WHAT TO DO:
Can you update the part of the records that opens with the first line and closes with the line containing "Open the circular", replacing every "Instruction" with "Command" and leaving everything else unchanged? Give back only those lines.

^^^^^^^^^^^^^^^^

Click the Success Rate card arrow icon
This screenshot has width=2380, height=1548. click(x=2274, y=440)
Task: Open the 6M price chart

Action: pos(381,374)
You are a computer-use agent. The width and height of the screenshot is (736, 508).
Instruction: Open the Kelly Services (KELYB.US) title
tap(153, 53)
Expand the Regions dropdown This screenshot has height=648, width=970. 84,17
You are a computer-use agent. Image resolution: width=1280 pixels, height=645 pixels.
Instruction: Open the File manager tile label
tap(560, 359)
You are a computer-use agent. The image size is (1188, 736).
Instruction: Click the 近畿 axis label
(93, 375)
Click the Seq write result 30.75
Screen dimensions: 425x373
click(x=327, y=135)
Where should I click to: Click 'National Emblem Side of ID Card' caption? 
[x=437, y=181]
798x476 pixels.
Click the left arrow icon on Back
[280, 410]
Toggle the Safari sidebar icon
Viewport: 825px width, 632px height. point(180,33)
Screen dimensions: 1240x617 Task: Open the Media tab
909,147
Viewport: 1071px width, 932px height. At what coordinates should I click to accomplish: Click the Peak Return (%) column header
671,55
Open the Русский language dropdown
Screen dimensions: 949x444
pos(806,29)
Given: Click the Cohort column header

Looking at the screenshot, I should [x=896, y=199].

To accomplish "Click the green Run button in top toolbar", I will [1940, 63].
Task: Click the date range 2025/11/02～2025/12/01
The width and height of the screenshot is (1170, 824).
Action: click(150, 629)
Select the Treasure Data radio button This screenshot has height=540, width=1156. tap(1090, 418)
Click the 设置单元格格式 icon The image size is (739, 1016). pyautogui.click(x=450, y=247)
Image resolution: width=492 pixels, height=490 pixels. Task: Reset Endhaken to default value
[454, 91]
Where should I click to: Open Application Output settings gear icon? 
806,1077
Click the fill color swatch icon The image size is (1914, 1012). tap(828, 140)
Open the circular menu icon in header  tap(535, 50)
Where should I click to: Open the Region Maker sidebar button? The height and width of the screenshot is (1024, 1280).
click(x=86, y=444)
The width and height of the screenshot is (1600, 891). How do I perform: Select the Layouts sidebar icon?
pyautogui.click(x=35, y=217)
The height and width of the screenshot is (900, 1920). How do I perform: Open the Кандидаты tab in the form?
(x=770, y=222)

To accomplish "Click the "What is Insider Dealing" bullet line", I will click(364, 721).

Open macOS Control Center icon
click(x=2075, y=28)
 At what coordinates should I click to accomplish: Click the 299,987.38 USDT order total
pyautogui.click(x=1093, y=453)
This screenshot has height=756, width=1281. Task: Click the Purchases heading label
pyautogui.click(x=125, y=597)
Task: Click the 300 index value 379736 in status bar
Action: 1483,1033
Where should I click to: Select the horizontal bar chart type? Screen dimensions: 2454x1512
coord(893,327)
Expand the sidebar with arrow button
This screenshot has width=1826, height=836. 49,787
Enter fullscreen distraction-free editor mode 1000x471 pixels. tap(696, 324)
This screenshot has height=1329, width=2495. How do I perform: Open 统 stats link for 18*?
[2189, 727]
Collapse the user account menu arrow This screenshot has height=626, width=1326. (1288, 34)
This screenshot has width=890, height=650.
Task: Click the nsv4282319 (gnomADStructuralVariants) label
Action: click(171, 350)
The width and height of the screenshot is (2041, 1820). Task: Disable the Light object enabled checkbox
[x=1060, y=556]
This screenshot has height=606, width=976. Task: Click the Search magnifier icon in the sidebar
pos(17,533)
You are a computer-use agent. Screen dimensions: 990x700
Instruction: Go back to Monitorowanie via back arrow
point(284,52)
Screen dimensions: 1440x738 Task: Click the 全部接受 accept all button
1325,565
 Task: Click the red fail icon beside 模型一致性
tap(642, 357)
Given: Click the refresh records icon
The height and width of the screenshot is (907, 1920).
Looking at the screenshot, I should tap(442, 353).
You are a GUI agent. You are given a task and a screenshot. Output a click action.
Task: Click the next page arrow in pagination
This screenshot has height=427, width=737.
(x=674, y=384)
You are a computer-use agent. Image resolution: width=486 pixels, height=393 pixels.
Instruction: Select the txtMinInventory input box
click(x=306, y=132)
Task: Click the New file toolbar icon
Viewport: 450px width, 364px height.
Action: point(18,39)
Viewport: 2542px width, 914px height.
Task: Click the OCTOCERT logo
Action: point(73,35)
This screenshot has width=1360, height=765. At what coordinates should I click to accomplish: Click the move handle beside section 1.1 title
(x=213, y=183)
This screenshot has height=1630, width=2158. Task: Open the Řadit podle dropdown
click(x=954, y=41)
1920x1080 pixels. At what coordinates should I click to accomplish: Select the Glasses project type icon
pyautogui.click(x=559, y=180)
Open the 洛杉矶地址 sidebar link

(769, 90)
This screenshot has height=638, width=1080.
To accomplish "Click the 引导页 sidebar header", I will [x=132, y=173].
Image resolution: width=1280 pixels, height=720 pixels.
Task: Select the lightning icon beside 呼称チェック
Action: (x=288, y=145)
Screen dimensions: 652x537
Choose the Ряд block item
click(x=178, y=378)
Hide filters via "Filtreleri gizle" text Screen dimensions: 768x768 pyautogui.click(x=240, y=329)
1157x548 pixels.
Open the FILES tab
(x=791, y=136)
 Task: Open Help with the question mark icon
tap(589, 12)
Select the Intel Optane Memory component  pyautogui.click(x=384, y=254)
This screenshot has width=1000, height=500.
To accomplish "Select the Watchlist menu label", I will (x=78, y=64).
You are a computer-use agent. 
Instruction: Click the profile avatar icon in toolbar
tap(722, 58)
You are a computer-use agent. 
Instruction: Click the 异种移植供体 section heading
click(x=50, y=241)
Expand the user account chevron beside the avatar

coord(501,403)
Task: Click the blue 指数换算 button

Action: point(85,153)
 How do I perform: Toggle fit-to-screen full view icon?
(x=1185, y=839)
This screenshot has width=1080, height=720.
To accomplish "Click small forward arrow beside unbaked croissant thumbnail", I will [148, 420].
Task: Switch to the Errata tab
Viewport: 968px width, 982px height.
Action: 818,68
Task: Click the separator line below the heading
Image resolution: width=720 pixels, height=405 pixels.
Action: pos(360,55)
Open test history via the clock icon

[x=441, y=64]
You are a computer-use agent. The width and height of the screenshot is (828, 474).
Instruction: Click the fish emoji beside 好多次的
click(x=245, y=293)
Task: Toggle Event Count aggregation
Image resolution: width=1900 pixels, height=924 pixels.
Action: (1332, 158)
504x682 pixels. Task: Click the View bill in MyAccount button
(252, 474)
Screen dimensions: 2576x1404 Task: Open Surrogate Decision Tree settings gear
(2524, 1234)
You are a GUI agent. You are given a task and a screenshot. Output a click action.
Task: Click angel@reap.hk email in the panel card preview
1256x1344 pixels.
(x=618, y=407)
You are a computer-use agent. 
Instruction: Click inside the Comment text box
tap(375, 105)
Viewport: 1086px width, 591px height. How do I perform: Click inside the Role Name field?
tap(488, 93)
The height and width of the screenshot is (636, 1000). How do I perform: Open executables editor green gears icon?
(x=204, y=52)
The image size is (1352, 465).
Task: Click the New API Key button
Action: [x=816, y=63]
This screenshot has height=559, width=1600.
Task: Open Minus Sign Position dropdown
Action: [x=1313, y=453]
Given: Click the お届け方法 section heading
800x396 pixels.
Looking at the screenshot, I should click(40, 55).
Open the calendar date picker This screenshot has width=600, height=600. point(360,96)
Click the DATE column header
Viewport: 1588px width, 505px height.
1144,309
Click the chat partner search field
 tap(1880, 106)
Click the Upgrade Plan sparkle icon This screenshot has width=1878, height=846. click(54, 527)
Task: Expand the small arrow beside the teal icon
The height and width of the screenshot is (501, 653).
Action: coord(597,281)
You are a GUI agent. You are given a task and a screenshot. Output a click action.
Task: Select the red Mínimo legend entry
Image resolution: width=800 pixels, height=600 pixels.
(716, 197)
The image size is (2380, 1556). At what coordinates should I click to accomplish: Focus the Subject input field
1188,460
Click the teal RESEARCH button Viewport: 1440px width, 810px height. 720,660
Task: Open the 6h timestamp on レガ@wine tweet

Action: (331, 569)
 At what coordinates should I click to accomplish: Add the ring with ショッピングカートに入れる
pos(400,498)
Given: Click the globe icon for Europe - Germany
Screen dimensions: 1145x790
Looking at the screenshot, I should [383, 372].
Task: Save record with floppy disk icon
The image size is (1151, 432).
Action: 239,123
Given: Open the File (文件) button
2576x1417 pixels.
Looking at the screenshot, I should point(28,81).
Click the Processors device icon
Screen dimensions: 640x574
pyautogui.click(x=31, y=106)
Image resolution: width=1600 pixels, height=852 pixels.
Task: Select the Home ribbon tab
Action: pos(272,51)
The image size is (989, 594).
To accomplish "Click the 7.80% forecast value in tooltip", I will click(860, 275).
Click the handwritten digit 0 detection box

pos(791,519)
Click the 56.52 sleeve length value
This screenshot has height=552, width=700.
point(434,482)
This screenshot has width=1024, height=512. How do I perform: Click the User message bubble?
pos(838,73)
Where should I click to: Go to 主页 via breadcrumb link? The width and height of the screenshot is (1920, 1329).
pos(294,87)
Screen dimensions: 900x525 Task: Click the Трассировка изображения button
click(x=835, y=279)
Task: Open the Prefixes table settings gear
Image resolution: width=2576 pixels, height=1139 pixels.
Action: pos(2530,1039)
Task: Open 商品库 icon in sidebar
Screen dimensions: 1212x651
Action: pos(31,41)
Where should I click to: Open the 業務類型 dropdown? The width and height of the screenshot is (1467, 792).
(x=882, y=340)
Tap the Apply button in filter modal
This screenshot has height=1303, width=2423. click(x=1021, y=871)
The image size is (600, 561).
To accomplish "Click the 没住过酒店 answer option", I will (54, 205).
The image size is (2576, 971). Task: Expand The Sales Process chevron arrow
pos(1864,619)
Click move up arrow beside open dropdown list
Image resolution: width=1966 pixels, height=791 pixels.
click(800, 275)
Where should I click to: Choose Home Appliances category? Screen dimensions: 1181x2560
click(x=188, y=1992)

^^^^^^^^^^^^^^^^

PROBLEM SOLUTION:
Click the Success Rate card arrow icon
This screenshot has width=2380, height=1548. click(x=2274, y=440)
Task: Open the 6M price chart

Action: pos(381,374)
You are a computer-use agent. The width and height of the screenshot is (736, 508).
Command: Open the Kelly Services (KELYB.US) title
tap(153, 53)
Expand the Regions dropdown This screenshot has height=648, width=970. 84,17
You are a computer-use agent. Image resolution: width=1280 pixels, height=645 pixels.
Command: Open the File manager tile label
tap(560, 359)
You are a computer-use agent. The image size is (1188, 736).
Command: Click the 近畿 axis label
(93, 375)
Click the Seq write result 30.75
Screen dimensions: 425x373
click(x=327, y=135)
Where should I click to: Click 'National Emblem Side of ID Card' caption? 
[x=437, y=181]
798x476 pixels.
Click the left arrow icon on Back
[280, 410]
Toggle the Safari sidebar icon
Viewport: 825px width, 632px height. point(180,33)
Screen dimensions: 1240x617 Task: Open the Media tab
909,147
Viewport: 1071px width, 932px height. At what coordinates should I click to accomplish: Click the Peak Return (%) column header
671,55
Open the Русский language dropdown
Screen dimensions: 949x444
pos(806,29)
Given: Click the Cohort column header

Looking at the screenshot, I should [x=896, y=199].

To accomplish "Click the green Run button in top toolbar", I will [1940, 63].
Task: Click the date range 2025/11/02～2025/12/01
The width and height of the screenshot is (1170, 824).
Action: click(150, 629)
Select the Treasure Data radio button This screenshot has height=540, width=1156. tap(1090, 418)
Click the 设置单元格格式 icon The image size is (739, 1016). pyautogui.click(x=450, y=247)
Image resolution: width=492 pixels, height=490 pixels. Task: Reset Endhaken to default value
[454, 91]
Where should I click to: Open Application Output settings gear icon? 
806,1077
Click the fill color swatch icon The image size is (1914, 1012). tap(828, 140)
Open the circular menu icon in header  tap(535, 50)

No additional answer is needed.